Bi Binbin un autre jeune de 19 ans originaire
du même village a perdu en décembre son emploi de travail à la chaîne opéré par
un fabricant taïwanais d’ordinateurs localisé dans l’Est de la Chine. Au fur et
à mesure que les commandes se raréfiaient, il en était de même de ses heures
supplémentaires. Sans heures supplémentaires, son salaire mensuel a chuté de
2100 yuan à 700 yuan (environ 100 dollars US), ne lui permettant plus de
couvrir les coûts de la vie. Bi a dit à l’AFP : « C’est la façon dont
ils se débarrassent des gens. Le salaire est tellement bas que vous devez
partir. » Néanmoins, Bi a dit qu’il se remettrait à chercher un emploi
après le Nouvel An dans l’espoir de dénicher un travail à l’usine. Il n’avait
pas le choix parce que sa ville natale n’offrait aucun avenir aux jeunes.
Certains analystes ont tenté de minimiser la
crainte du chômage croissant parmi les travailleurs migrants en affirmant que
leurs petits lopins de terre pouvaient leur procurer des moyens d’existence
restreints. Toutefois, la pire sécheresse depuis 1951 est en train de frapper
le Nord de la Chine et menace de détruire un cinquième des récoltes dans
certaines provinces et d’endommager 9,3 millions d’hectares de terres
cultivables. Si la situation ne s’améliore pas dans les semaines à venir, des
millions de fermiers auront peut-être à quitter leurs terres pour rejoindre la
« population flottante » du pays qui est en quête d’un emploi.
Liu Kaiming, le directeur de l’Institut
d’observation contemporaine (ICO) de Shenzhen, une importante ville
industrielle dans la région de Guangdong, a dit à Reuters : « C’est
très difficile en ce moment. Alors que beaucoup de travailleurs vont d’une
façon ou d’une autre trouver un moyen de survivre et gagner leur vie, cela
créerades tensions sociales grandissantes et ces tensions pourraient
provoquer une instabilité sociale. »
Guangdong est le principal centre
d’exportation de la Chine en représentant près du tiers des exportations du
pays. Il connaît à présent un marasme considérable. Sa croissance à
l’exportation a chuté à 5,6 pour cent en 2008, soit une baisse de 22,3 pour
cent par rapport à 2007. Dans les dix premiers mois de 2008, 15 661
entreprises ont fermé leurs portes à Guangdong. Plus de la moitié ont cessé
leurs activités en octobre, un signe que la progression des fermetures va à
s’accélérant.
Le taux de croissance général de l’économie
chinoise avait été tout juste de 6,8 pour cent au quatrième trimestre par
rapport au dernier trimestre de 2007, soit la moitié de la progression
vertigineuse de 13 pour cent en 2007. En plus de la baisse des dépenses des
ménages dans l’occident, le protectionnisme grandissant des Etats-Unis, des puissances
européennes et des rivaux qui recourent à une main-d’œuvre bon marché exerce
une énorme pression sur les industries chinoises.

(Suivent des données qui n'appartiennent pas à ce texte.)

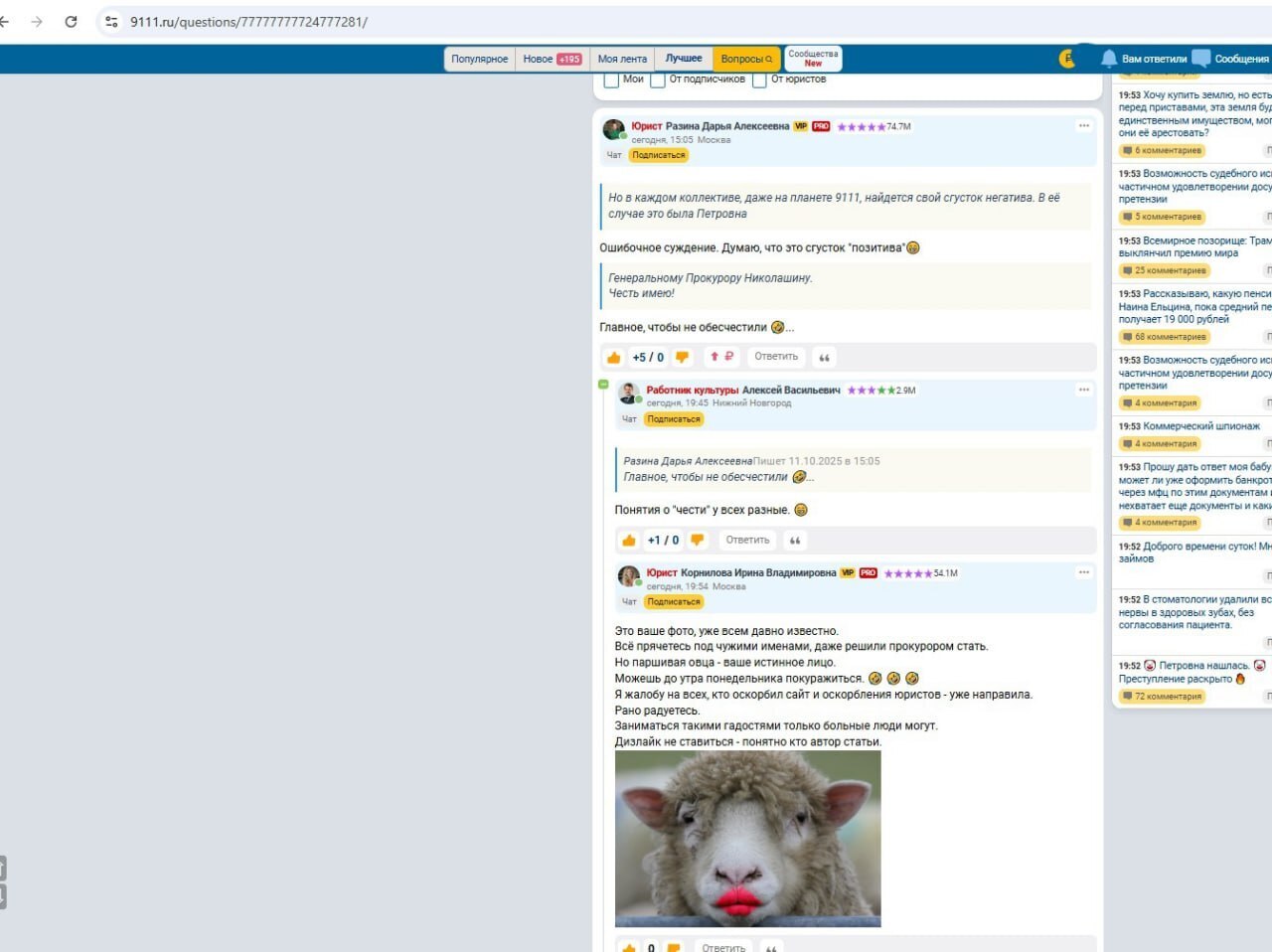Tick the 'От юристов' checkbox
1272x952 pixels.
(759, 79)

Une loi sur le contrat de travail appliquée en
2008 et servant à désamorcer les tensions de classe grandissantes est tout
simplement ignorée. Le Christian Science Monitor en date du 28 janvier a
rapporté que les propriétaires d’usines et d’entreprises ont admis que les
responsables recouraient à une procédure de plus en plus souple de
l’application de la loi qui renforce les règles concernant les contrats de
travail et le financement de la sécurité sociale pour les travailleurs.

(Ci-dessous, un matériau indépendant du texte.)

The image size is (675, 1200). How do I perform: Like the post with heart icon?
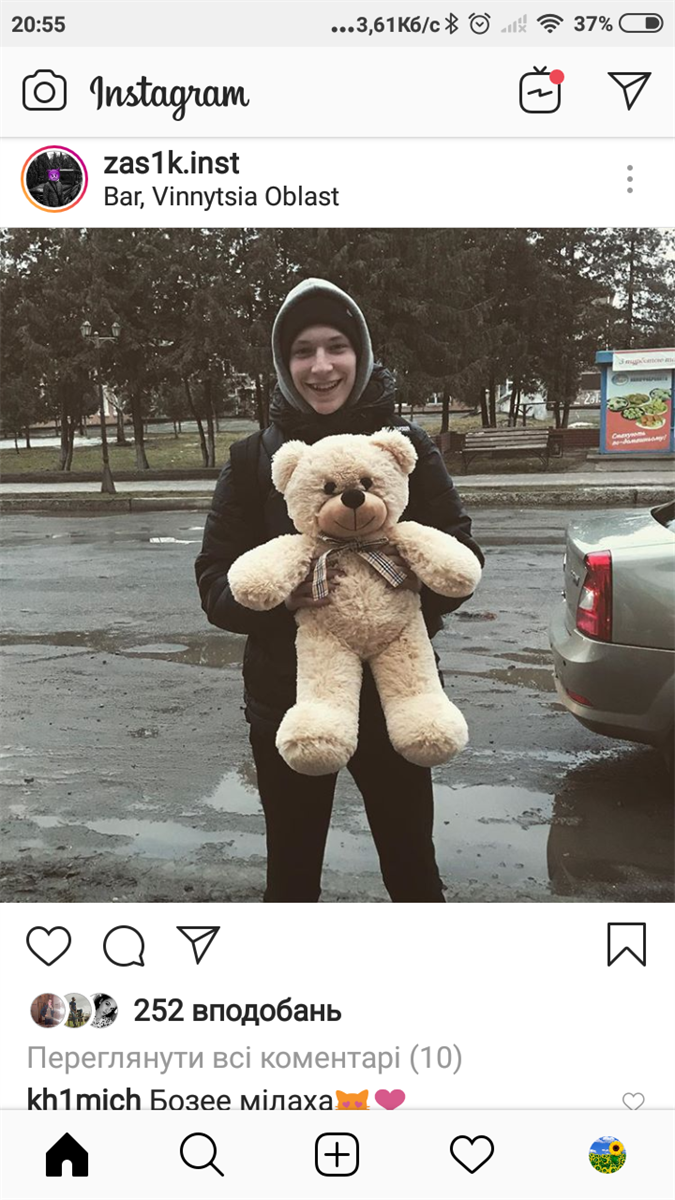[x=48, y=945]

« Ils ne disent pas que vous n’avez pas besoin de respecter les lois du
travail, mais maintenant c’est « un œil ouvert, l’autre fermé », a
dit au journal un directeur d’une usine de textile de Dongguan employant 700
salariés.
Pour aider les patrons, Beijing a donné le feu
vert aux autorités locales pour geler le salaire minimum et réduire ou de
suspendre le versement des cotisations de sécurité sociale. En plein milieu
d’un chômage croissant, des protestations concernant les réductions de salaire
et de paiements de sécurité sociale pourraient déclencher une éruption sociale
plus vaste, non seulement contre les employeurs et l’élite patronale mais contre
le régime du CCP et sa politique pro-capitaliste.